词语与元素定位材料
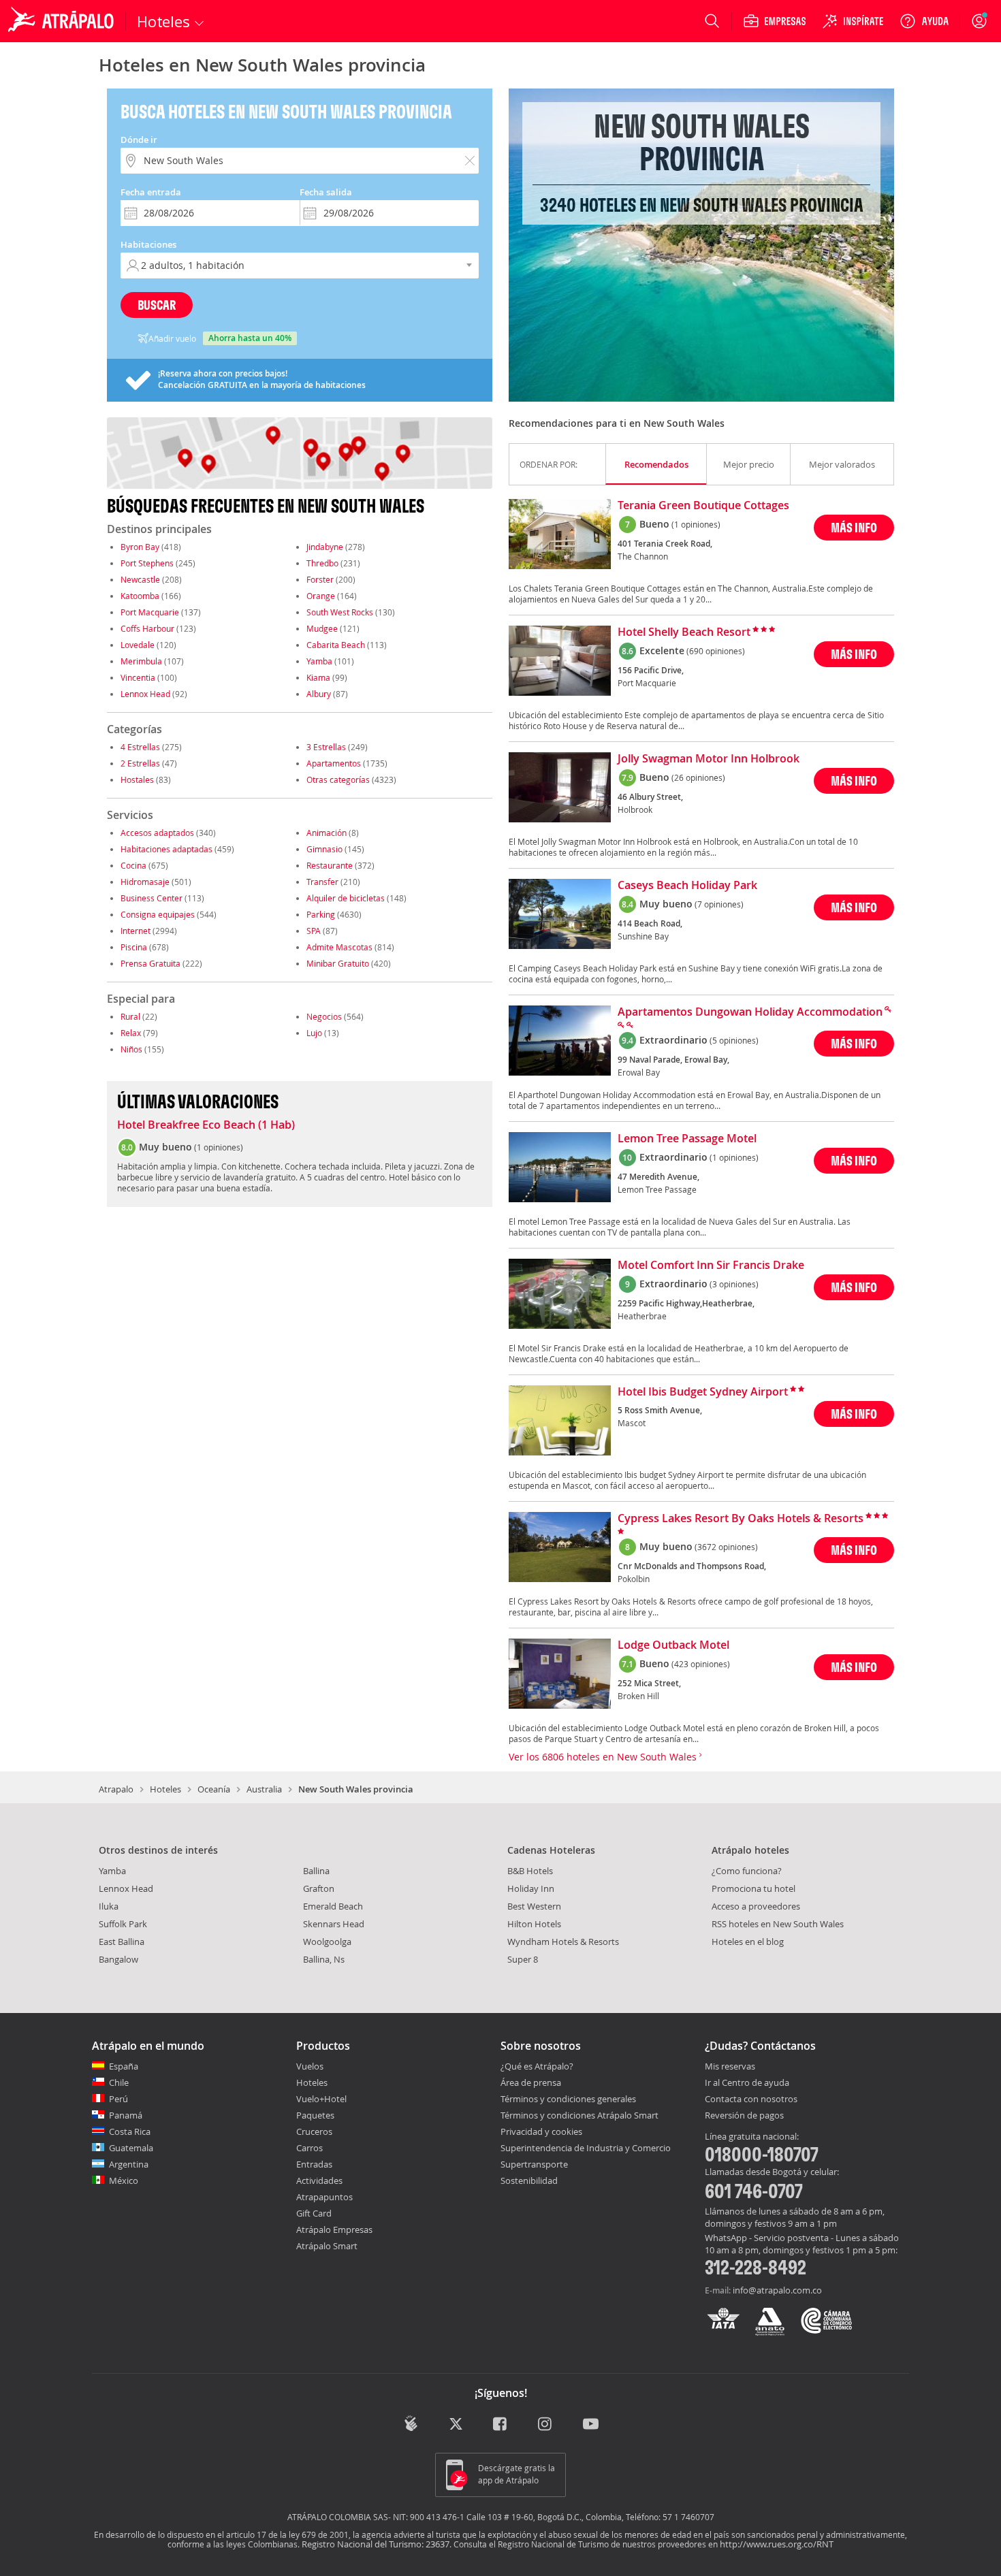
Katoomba (140, 595)
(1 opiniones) (695, 524)
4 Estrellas (140, 746)
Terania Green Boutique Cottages (703, 506)
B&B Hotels (530, 1871)
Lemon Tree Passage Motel (687, 1139)
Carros (309, 2148)
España (123, 2066)
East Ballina (121, 1941)
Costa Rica (129, 2131)
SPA (313, 930)
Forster (320, 579)
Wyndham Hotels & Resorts (563, 1941)
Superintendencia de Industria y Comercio (585, 2148)
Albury (318, 693)
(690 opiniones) (715, 650)
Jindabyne (324, 546)
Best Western (534, 1906)
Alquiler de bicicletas (345, 897)
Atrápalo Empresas (334, 2229)
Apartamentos (333, 763)
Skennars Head (333, 1924)
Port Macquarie (150, 612)
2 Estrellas (140, 763)
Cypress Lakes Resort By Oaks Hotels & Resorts (740, 1519)
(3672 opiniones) (726, 1546)
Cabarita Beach (335, 644)
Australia (264, 1789)
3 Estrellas (326, 746)
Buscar (157, 304)
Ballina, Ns (324, 1959)
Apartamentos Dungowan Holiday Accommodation (750, 1012)
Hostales (137, 779)
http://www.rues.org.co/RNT (776, 2544)
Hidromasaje (145, 881)
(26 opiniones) (698, 777)
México (123, 2180)
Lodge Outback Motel (673, 1645)
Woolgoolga (327, 1941)
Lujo (314, 1032)
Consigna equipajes (158, 914)
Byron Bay (140, 546)
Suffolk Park (123, 1924)
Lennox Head (145, 693)
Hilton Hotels (534, 1924)
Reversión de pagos (744, 2115)
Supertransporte (534, 2164)
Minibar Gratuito (337, 963)
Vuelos (309, 2066)
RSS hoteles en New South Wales (778, 1924)
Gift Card (314, 2213)
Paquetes (315, 2115)
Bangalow (118, 1959)
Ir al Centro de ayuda (747, 2083)
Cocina (133, 865)
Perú (118, 2099)
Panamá (125, 2115)
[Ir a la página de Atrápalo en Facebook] (501, 2424)
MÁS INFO (854, 527)
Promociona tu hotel (753, 1888)
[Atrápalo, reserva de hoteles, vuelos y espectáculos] (62, 21)
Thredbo (322, 563)
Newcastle (140, 579)
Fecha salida (326, 192)
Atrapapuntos (324, 2197)
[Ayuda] (924, 21)
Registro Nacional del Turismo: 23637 (375, 2544)
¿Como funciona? (747, 1871)
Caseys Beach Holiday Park (687, 885)
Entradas (314, 2164)
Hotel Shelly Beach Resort (684, 632)
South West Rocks (339, 612)
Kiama (318, 677)
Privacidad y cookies (541, 2131)
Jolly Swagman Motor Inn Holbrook (708, 759)
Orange (320, 595)
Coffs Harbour (147, 628)
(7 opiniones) (719, 904)
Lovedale (138, 644)
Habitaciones (148, 244)
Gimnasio (324, 848)
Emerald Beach (333, 1906)
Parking (320, 914)
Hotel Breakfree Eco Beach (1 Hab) (206, 1125)
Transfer (322, 881)
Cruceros (314, 2131)
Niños (131, 1049)
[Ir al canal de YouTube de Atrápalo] (591, 2424)
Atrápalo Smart (327, 2246)
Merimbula (141, 661)
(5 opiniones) (734, 1040)
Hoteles (165, 1789)
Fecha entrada (151, 192)
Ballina (316, 1871)
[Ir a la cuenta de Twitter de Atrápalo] (456, 2424)
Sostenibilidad (529, 2180)
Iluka (108, 1906)
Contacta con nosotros (751, 2099)
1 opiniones (218, 1147)
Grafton (318, 1888)
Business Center (151, 897)
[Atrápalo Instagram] (546, 2424)
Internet (135, 930)
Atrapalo (116, 1789)
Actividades (319, 2180)
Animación (326, 832)
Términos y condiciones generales (568, 2099)
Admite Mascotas (339, 946)
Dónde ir (139, 139)
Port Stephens (147, 563)
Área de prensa (530, 2082)
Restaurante (329, 865)
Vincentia (138, 677)
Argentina (128, 2164)
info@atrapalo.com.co (777, 2290)
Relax (131, 1032)
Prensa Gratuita (150, 963)
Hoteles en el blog (748, 1941)
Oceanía (213, 1789)
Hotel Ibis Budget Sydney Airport (703, 1392)
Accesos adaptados (157, 832)
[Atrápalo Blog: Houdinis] (411, 2423)
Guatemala (131, 2148)
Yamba (319, 661)
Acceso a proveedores (756, 1906)
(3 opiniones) (734, 1283)
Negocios (324, 1016)
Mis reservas (730, 2066)
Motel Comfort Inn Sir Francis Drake (711, 1265)
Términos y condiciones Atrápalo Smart (579, 2115)
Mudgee (322, 628)
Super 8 (522, 1959)
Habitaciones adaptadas (166, 848)
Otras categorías (338, 779)
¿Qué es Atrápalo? (536, 2066)
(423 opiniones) (700, 1663)
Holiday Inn (530, 1888)
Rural (130, 1016)
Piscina (134, 946)
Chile (119, 2082)
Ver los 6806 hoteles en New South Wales (604, 1756)
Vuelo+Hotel (321, 2099)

题目: 请将以上全部材料逐行原样摘录出来，答案中略去图片。

题目解答:
Katoomba (140, 595)
(1 opiniones) (695, 524)
4 Estrellas (140, 746)
Terania Green Boutique Cottages (703, 506)
B&B Hotels (530, 1871)
Lemon Tree Passage Motel (687, 1139)
Carros (309, 2148)
España (123, 2066)
East Ballina (121, 1941)
Costa Rica (129, 2131)
SPA (313, 930)
Forster (320, 579)
Wyndham Hotels & Resorts (563, 1941)
Superintendencia de Industria y Comercio (585, 2148)
Albury (318, 693)
(690 opiniones) (715, 650)
Jindabyne (324, 546)
Best Western (534, 1906)
Alquiler de bicicletas (345, 897)
Atrápalo Empresas (334, 2229)
Apartamentos (333, 763)
Skennars Head (333, 1924)
Port Macquarie (150, 612)
2 Estrellas (140, 763)
Cypress Lakes Resort By Oaks Hotels & Resorts (740, 1519)
(3672 opiniones) (726, 1546)
Cabarita Beach (335, 644)
Australia (264, 1789)
3 Estrellas (326, 746)
Buscar (157, 304)
Ballina, Ns (324, 1959)
Apartamentos Dungowan Holiday Accommodation (750, 1012)
Hostales (137, 779)
http://www.rues.org.co/RNT (776, 2544)
Hidromasaje (145, 881)
(26 opiniones) (698, 777)
México (123, 2180)
Lodge Outback Motel (673, 1645)
Woolgoolga (327, 1941)
Lujo (314, 1032)
Consigna equipajes (158, 914)
Byron Bay (140, 546)
Suffolk Park (123, 1924)
Lennox Head (145, 693)
Hilton Hotels (534, 1924)
Reversión de pagos (744, 2115)
Supertransporte (534, 2164)
Minibar Gratuito (337, 963)
Vuelos (309, 2066)
RSS hoteles en New South Wales (778, 1924)
Gift Card (314, 2213)
Paquetes (315, 2115)
Bangalow (118, 1959)
Ir al Centro de ayuda (747, 2083)
Cocina (133, 865)
Perú (118, 2099)
Panamá (125, 2115)
[Ir a la página de Atrápalo en Facebook] (501, 2424)
MÁS INFO (854, 527)
Promociona tu hotel (753, 1888)
[Atrápalo, reserva de hoteles, vuelos y espectáculos] (62, 21)
Thredbo (322, 563)
Newcastle (140, 579)
Fecha salida (326, 192)
Atrapapuntos (324, 2197)
[Ayuda] (924, 21)
Registro Nacional del Turismo: 23637 (375, 2544)
¿Como funciona? (747, 1871)
Caseys Beach Holiday Park (687, 885)
Entradas (314, 2164)
Hotel Shelly Beach Resort (684, 632)
South West Rocks (339, 612)
Kiama (318, 677)
Privacidad y cookies (541, 2131)
Jolly Swagman Motor Inn Holbrook (708, 759)
Orange (320, 595)
Coffs Harbour (147, 628)
(7 opiniones) (719, 904)
Lovedale (138, 644)
Habitaciones (148, 244)
Gimnasio (324, 848)
Emerald Beach (333, 1906)
Parking (320, 914)
Hotel Breakfree Eco Beach (1 Hab) (206, 1125)
Transfer (322, 881)
Cruceros (314, 2131)
Niños (131, 1049)
[Ir al canal de YouTube de Atrápalo] (591, 2424)
Atrápalo Smart (327, 2246)
Merimbula (141, 661)
(5 opiniones) (734, 1040)
Hoteles (165, 1789)
Fecha entrada (151, 192)
Ballina (316, 1871)
[Ir a la cuenta de Twitter de Atrápalo] (456, 2424)
Sostenibilidad (529, 2180)
Iluka (108, 1906)
Contacta con nosotros (751, 2099)
1 opiniones (218, 1147)
Grafton (318, 1888)
Business Center (151, 897)
[Atrápalo Instagram] (546, 2424)
Internet (135, 930)
Atrapalo (116, 1789)
Actividades (319, 2180)
Animación (326, 832)
Términos y condiciones generales (568, 2099)
Admite Mascotas (339, 946)
Dónde ir (139, 139)
Port Stephens (147, 563)
Área de prensa (530, 2082)
Restaurante (329, 865)
Vincentia (138, 677)
Argentina (128, 2164)
info@atrapalo.com.co (777, 2290)
Relax (131, 1032)
Prensa Gratuita (150, 963)
Hoteles en el blog (748, 1941)
Oceanía (213, 1789)
Hotel Ibis Budget Sydney Airport (703, 1392)
Accesos adaptados (157, 832)
[Atrápalo Blog: Houdinis] (411, 2423)
Guatemala (131, 2148)
Yamba (319, 661)
Acceso a proveedores (756, 1906)
(3 opiniones) (734, 1283)
Negocios (324, 1016)
Mis reservas (730, 2066)
Motel Comfort Inn Sir Francis Drake (711, 1265)
Términos y condiciones Atrápalo Smart (579, 2115)
Mudgee (322, 628)
Super 8 (522, 1959)
Habitaciones adaptadas (166, 848)
Otras categorías (338, 779)
¿Qué es Atrápalo? (536, 2066)
(423 opiniones) (700, 1663)
Holiday Inn (530, 1888)
Rural (130, 1016)
Piscina (134, 946)
Chile (119, 2082)
Ver los 6806 hoteles en New South Wales (604, 1756)
Vuelo+Hotel (321, 2099)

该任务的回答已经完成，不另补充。